Wir sind für jeden Hinweis und jede Unterstützung dankbar. Bitte teilt diesen Aufruf.

Was zuletzt geschah

Zuletzt hatte dieses Blog berichtet, dass ein Leak von Seminarunterlagen den Verdacht erhärtet hatte, dass sogenannte Konversionstherapien zur „Umpolung“ von Homosexuellen angeboten werden. Daraufhin hatte sich der Landtag von Sachsen-Anhalt mit der Sache befasst. Auch die Kirchengemeinde Bennungen zog Konsequenzen und grenzte sich vom Leo-Verein ab.

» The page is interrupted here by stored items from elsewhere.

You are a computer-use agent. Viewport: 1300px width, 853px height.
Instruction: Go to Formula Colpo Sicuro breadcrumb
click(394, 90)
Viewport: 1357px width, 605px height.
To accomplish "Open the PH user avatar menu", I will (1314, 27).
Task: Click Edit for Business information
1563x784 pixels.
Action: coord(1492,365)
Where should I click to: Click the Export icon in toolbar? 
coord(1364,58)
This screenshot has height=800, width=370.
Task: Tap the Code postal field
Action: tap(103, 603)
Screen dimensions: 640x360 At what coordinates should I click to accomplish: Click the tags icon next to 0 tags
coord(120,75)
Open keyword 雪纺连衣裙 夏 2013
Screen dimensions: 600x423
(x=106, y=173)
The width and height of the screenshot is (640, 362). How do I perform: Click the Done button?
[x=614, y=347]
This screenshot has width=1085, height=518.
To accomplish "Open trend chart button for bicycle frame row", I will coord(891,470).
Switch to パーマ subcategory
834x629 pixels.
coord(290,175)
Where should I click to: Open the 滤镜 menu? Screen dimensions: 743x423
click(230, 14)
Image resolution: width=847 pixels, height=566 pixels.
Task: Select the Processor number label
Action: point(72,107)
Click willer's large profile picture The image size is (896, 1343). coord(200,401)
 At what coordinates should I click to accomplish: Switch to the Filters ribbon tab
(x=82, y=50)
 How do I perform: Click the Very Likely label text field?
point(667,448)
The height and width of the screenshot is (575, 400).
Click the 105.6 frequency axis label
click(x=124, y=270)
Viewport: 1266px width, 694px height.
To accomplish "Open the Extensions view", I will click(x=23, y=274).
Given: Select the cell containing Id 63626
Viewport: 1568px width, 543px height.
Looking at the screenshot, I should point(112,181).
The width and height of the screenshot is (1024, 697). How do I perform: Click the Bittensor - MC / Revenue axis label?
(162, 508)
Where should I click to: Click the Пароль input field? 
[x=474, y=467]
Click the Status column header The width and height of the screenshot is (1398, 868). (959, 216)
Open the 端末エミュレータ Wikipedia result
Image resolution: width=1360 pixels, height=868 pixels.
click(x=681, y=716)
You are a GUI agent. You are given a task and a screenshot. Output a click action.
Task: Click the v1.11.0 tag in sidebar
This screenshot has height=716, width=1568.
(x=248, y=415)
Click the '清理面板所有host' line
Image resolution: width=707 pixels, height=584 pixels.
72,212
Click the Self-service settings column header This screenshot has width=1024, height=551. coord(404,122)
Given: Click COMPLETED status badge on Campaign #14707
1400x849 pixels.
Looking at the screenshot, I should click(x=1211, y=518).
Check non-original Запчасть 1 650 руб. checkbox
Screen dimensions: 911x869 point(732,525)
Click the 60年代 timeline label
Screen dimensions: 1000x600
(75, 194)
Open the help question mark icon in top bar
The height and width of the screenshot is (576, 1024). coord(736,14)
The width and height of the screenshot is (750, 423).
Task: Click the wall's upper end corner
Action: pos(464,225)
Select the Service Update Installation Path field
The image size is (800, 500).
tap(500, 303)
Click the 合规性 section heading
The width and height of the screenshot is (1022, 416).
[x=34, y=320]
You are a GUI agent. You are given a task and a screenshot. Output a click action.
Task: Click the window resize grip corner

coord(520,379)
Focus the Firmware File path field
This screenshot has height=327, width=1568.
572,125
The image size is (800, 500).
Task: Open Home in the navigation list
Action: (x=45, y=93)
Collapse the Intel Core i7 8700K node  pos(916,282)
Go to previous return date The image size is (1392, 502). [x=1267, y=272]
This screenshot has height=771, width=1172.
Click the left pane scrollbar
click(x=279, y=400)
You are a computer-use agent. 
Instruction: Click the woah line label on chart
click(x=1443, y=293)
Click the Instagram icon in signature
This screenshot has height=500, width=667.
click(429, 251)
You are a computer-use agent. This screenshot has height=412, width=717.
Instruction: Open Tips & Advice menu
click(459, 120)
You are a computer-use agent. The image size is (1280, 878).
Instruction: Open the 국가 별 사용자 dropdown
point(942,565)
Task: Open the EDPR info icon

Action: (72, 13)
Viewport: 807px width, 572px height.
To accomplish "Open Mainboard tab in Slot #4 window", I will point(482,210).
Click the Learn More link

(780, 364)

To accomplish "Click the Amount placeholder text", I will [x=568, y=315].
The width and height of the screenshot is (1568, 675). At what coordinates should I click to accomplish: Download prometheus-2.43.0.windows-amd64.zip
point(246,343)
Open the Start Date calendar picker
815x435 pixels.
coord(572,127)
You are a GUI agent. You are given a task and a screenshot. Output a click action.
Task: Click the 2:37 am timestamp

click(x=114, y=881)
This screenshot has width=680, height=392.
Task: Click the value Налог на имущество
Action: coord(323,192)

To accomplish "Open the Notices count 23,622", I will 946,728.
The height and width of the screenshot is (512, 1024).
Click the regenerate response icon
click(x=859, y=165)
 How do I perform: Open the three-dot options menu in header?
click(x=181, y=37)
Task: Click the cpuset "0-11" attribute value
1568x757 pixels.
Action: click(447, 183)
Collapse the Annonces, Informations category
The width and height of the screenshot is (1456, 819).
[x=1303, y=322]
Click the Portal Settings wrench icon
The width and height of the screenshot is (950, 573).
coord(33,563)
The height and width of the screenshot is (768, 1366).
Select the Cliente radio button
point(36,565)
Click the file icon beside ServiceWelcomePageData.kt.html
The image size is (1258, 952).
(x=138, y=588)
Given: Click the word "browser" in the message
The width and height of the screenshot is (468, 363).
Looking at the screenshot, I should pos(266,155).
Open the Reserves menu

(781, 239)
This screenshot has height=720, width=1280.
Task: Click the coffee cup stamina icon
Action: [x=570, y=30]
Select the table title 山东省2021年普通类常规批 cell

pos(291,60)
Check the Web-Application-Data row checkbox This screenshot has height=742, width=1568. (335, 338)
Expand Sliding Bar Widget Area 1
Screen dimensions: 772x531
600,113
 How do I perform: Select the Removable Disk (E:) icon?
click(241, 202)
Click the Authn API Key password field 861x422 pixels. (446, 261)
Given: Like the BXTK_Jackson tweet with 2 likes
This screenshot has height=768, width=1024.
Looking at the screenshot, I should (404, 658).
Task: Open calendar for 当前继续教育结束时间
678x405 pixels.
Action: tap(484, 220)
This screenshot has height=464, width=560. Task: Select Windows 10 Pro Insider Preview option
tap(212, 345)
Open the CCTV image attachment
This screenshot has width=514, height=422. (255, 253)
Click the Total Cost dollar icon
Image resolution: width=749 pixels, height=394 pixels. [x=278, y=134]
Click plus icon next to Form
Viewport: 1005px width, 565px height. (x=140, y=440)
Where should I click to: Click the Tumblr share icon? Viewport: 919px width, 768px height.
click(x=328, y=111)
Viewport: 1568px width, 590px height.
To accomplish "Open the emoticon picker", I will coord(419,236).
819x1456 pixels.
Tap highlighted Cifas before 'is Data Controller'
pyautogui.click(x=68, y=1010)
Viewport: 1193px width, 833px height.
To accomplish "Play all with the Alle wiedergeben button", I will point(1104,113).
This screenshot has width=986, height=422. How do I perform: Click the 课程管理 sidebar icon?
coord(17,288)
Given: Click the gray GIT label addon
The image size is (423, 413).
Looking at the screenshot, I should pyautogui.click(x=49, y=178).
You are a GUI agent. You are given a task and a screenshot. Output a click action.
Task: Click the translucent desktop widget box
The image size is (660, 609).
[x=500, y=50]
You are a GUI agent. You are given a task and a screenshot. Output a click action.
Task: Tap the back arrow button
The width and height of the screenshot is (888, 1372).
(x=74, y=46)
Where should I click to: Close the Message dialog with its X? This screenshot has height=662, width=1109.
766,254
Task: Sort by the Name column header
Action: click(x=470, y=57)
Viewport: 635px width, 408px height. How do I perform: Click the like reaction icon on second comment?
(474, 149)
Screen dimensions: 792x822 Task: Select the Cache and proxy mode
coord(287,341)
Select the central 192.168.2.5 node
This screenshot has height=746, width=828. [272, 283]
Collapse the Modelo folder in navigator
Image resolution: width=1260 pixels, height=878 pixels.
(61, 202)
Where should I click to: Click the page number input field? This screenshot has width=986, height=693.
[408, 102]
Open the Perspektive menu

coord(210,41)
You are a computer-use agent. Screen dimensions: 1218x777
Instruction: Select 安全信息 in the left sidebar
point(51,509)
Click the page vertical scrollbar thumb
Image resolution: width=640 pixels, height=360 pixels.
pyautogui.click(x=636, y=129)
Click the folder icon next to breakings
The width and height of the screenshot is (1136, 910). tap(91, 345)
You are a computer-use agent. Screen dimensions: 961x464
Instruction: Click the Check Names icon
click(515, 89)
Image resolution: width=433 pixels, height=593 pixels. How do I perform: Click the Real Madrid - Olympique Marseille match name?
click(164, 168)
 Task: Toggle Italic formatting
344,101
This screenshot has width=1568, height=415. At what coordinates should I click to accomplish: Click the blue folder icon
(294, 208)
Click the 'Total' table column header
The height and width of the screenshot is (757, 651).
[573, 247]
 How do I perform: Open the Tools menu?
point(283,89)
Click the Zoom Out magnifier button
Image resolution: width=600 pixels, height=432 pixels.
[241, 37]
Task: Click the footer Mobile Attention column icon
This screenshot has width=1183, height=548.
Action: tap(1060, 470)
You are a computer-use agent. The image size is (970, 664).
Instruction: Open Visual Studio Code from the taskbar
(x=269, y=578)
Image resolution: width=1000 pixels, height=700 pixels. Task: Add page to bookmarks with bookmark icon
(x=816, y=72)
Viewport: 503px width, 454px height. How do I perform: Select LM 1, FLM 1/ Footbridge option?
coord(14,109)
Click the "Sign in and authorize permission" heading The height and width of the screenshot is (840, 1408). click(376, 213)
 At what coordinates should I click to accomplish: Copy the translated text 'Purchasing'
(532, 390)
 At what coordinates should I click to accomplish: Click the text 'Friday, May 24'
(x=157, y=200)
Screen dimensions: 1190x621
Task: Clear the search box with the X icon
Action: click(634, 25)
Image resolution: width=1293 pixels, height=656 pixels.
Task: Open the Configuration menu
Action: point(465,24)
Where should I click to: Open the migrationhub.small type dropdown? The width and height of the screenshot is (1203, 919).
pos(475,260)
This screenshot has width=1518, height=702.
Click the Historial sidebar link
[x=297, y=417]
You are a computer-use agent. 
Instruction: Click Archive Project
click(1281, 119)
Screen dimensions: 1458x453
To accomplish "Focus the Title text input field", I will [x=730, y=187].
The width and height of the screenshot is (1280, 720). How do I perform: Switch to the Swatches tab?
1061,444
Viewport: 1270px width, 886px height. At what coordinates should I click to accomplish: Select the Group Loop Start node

Erst 2014 wurde öffentlich, dass in Seminaren des Leo e.V. gelehrt wurde, Homosexualität sei eine psychische Störung und die Folge von Minderwertigkeitskomplexen. Ein Bericht in der ARD-Sendung „Fakt“ zeigte außerdem, wie der Verein mit der CDU-Sachsen-Anhalt vernetzt ist. Vorsitzender des Leo e.V. ist der ehemalige CDU-Landtagsabgeordnete Bernhard Ritter. Weitere CDU-Mitglieder, teils ehemalige Mandatsträger, sind Mitglied des Kuratoriums – darunter der ehemalige Ministerpräsident von Sachsen-Anhalt, Christoph Bergner. Die von „Fakt“ erhobenen Vorwürfe wurden durch den Vereinsvorsitzenden Bernhard Ritter jedoch lange bestritten.